SHORT PROBLEM 1: In the records, rewrite the lines from the one with "Increase quantity for apple gift box" through the end of the records, replacing "Image resolution" with "Screenshot resolution" and leaving everything else unchanged. Leave the pictures out of your answer.

EXCERPTED TEXT:
★ ★ ★

The top 20% of agents in every market give a completely different kind of closing gift. One that appreciates in value. One the client uses regularly. One that produces referrals for the entire time the client owns the home.
Today we're walking through what that gift actually is, why it works, and how it plugs into the broader operating system that separates a real real estate business from a hobby with a license.
Before the gift specifically — here's the underlying principle. The closing isn't the end of the transaction. It's the beginning of the relationship that produces the next 5-15 transactions and referrals over a decade. Everything you do at the closing — including the gift — is either building that decade of relationship or it isn't. Most gifts aren't. The ones we're covering today are.
Rule one — a great closing gift is used, not consumed
The first filter to apply to any closing gift idea is simple. Is the client going to consume it and be done, or is it going to become a functional part of their daily life?
Consumable gifts — wine, chocolates, gift baskets, restaurant gift cards — are pleasant at the moment. They generate a thank-you text. Then they're gone within a week and forgotten by month two. Zero long-term marketing value. You paid $150 to be remembered for 72 hours.
Used gifts — items the client uses in the home, sees regularly, and mentally associates with you every time they use it — produce marketing value for as long as the client owns the property. That's 7-15 years of daily reminders in most cases. The math is not close.
The single best category of used closing gifts we've seen work over decades:
Something functional the client would have bought anyway, upgraded to a quality they wouldn't have bought for themselves.
The house-warming version of this principle. Not a thing to display. Not a decoration. A functional upgrade to something the client is definitely going to use daily.
The specific gifts that work
Here are the categories that consistently produce the best long-term outcomes, tested across thousands of transactions in different markets:
High-quality kitchen items. A truly premium chef's knife (not a knife set — one exceptional piece). A commercial-grade wooden cutting board. A high-end espresso machine at the appropriate closing price point. These get used daily, appreciate in perceived value the more the client uses them, and remain in the home for the lifetime of the ownership.
Smart home upgrades that make the house better. A Ring doorbell with a year of subscription. A high-end smart thermostat. Landscape lighting. A whole-house water filtration system installed. These live in the home. The client sees them every day. And they make the client love the house more — which strengthens the emotional connection to the transaction you facilitated.

★ ★ ★

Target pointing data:
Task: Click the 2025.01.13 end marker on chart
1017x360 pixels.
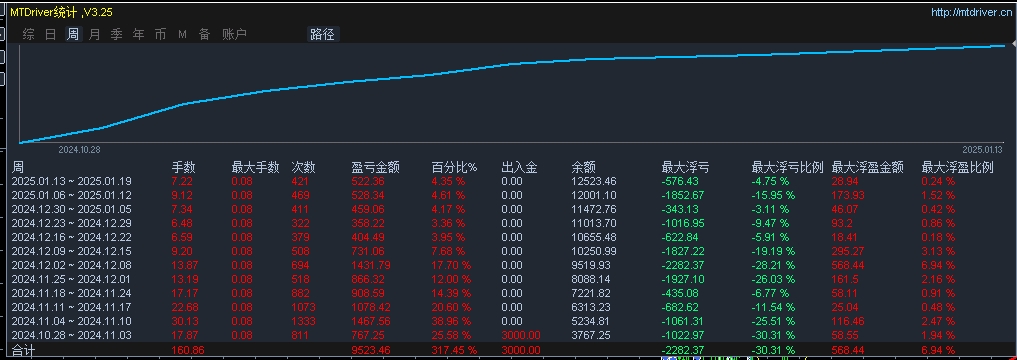Action: (x=982, y=149)
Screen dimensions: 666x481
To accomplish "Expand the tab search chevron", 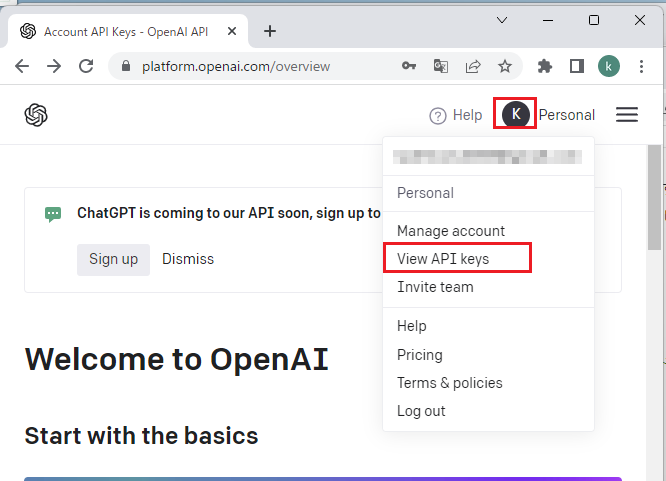I will (x=502, y=20).
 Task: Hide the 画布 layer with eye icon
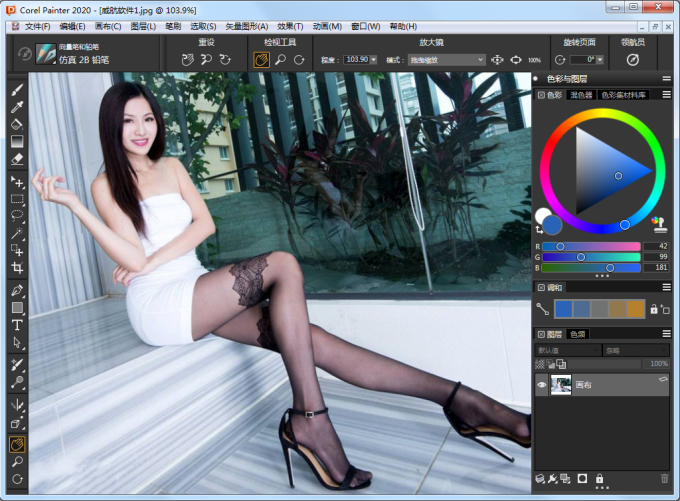(542, 385)
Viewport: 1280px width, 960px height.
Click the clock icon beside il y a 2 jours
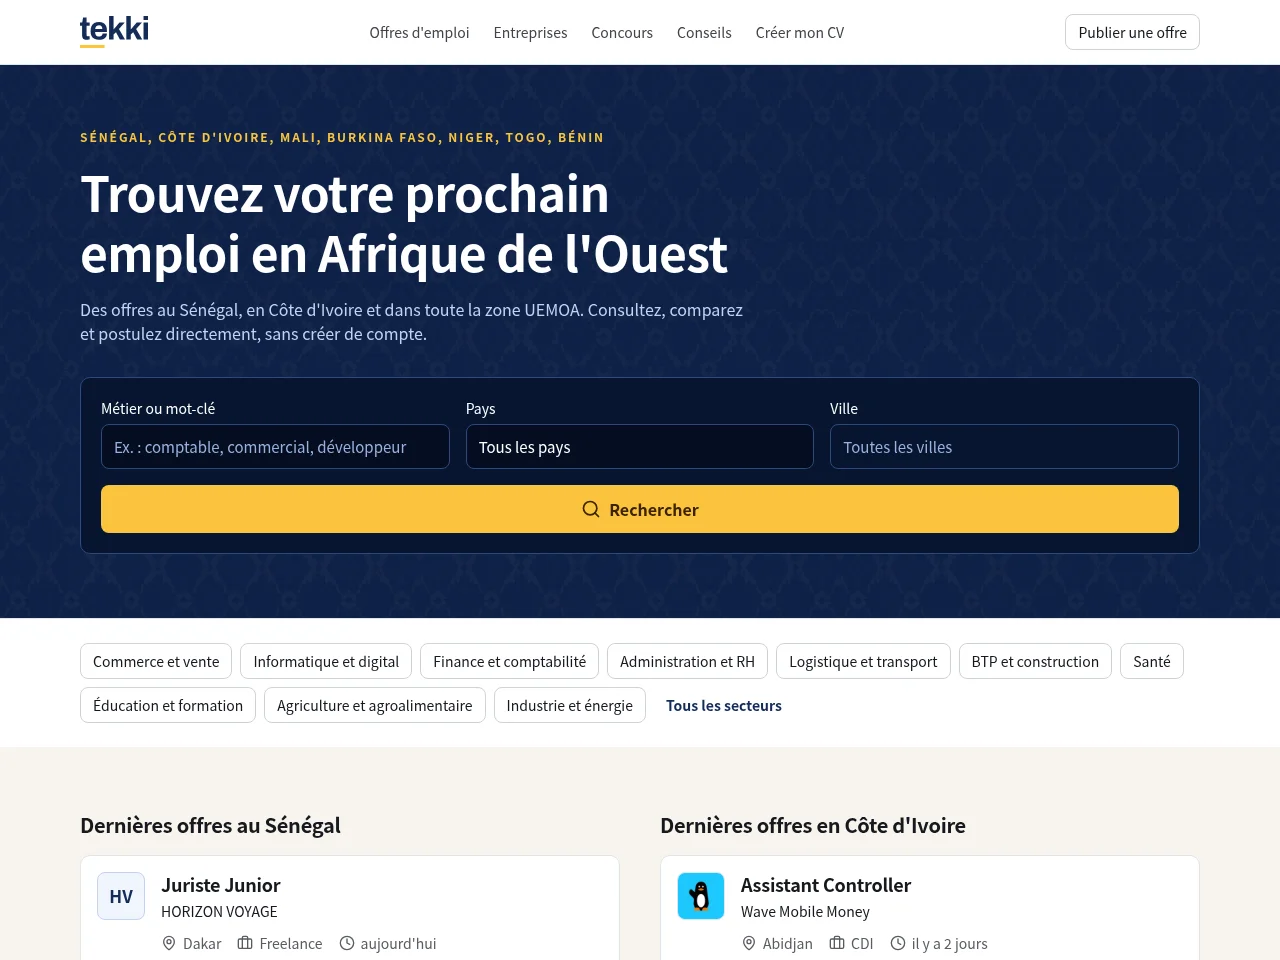[898, 943]
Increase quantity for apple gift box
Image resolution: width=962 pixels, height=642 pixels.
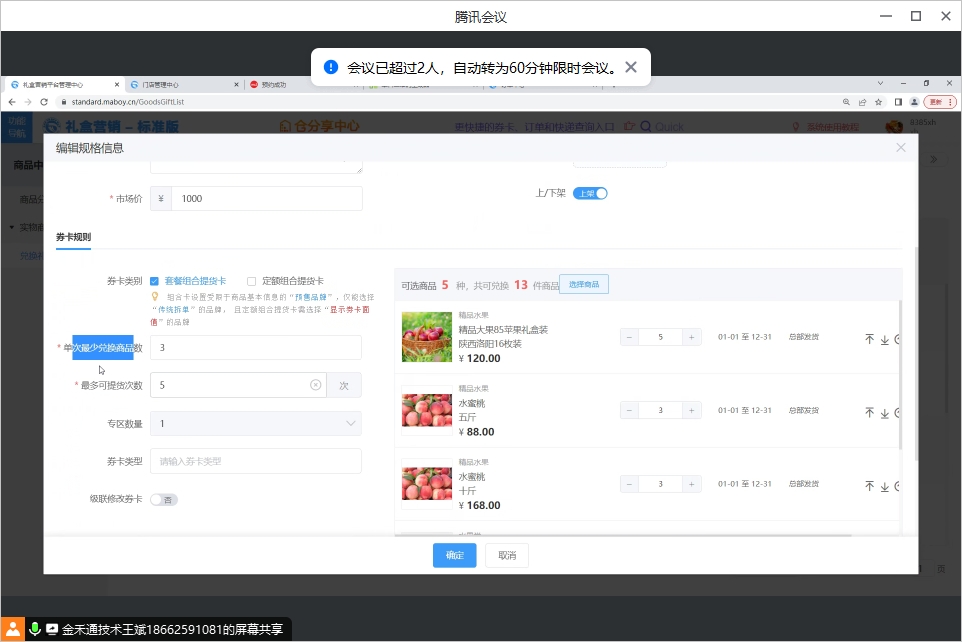(x=691, y=338)
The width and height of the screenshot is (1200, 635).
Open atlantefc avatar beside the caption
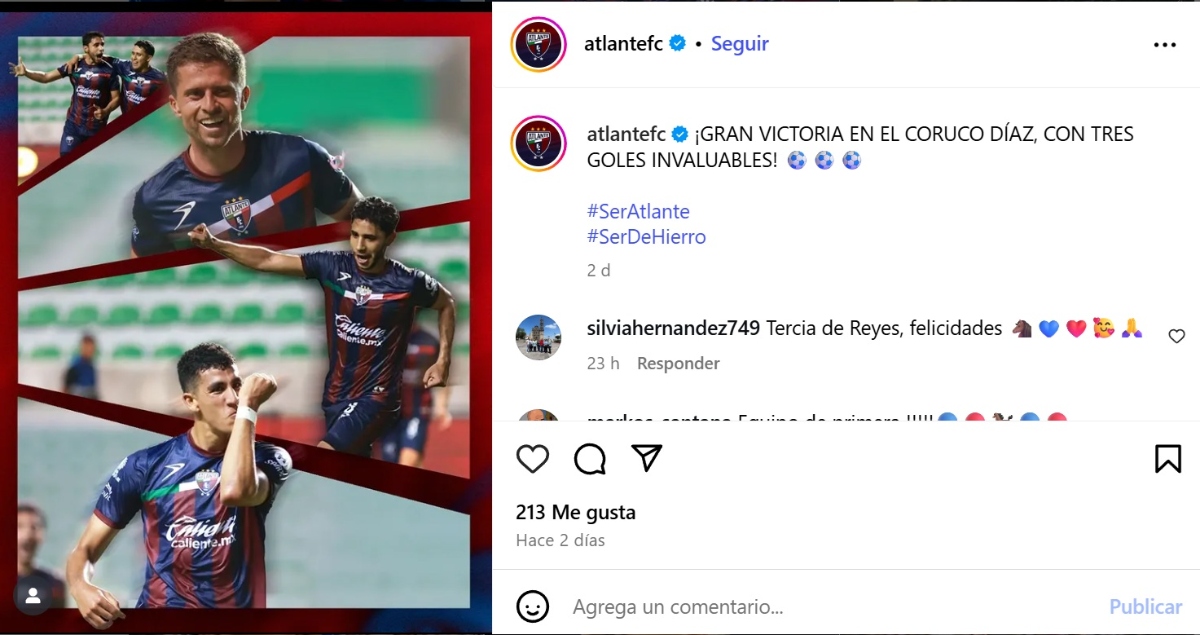pos(539,142)
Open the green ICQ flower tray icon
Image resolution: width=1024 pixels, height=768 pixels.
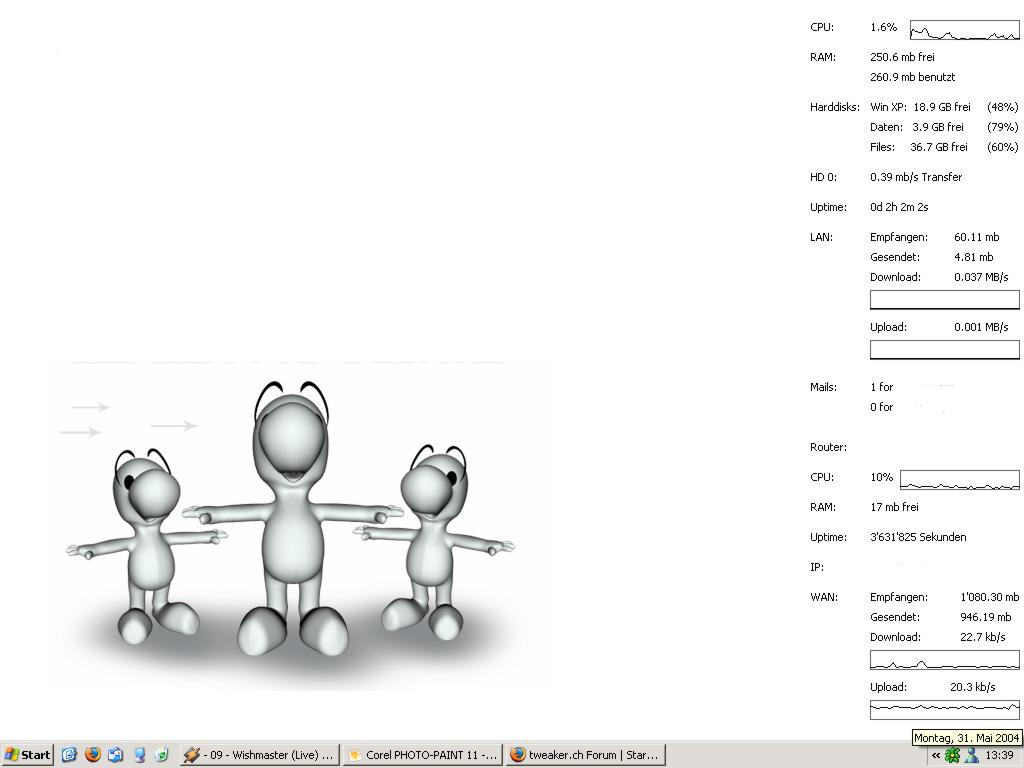(x=952, y=755)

★ ★ ★

SHORT PROBLEM 2:
Answer these questions using the closing-gift text:
(a) According to the text, how long does a $150 consumable gift keep the agent remembered?
(b) In most cases, how many years of daily reminders does a used gift provide?
(c) What does the text say should come with the Ring doorbell?

COMPLETE OUTPUT 1:
Increase quantity for apple gift box
Screenshot resolution: width=962 pixels, height=642 pixels.
(x=691, y=338)
The width and height of the screenshot is (1200, 635).
Open atlantefc avatar beside the caption
pos(539,142)
Open the green ICQ flower tray icon
Screenshot resolution: width=1024 pixels, height=768 pixels.
(x=952, y=755)

COMPLETE OUTPUT 2:
(a) 72 hours
(b) 7-15 years
(c) A year of subscription